[EXERCISE REQUIREMENTS] Can you write out these items again with "Stats" changed to "Statistics" and everything else left as it is?

[INPUT ROWS]

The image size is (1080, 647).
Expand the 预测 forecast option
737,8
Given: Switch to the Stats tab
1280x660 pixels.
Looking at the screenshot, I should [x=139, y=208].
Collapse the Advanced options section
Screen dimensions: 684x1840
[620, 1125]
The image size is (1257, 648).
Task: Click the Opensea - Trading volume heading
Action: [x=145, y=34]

[CORRECT RESPONSE]
The image size is (1080, 647).
Expand the 预测 forecast option
737,8
Given: Switch to the Statistics tab
1280x660 pixels.
Looking at the screenshot, I should [x=139, y=208].
Collapse the Advanced options section
Screen dimensions: 684x1840
[620, 1125]
The image size is (1257, 648).
Task: Click the Opensea - Trading volume heading
Action: [x=145, y=34]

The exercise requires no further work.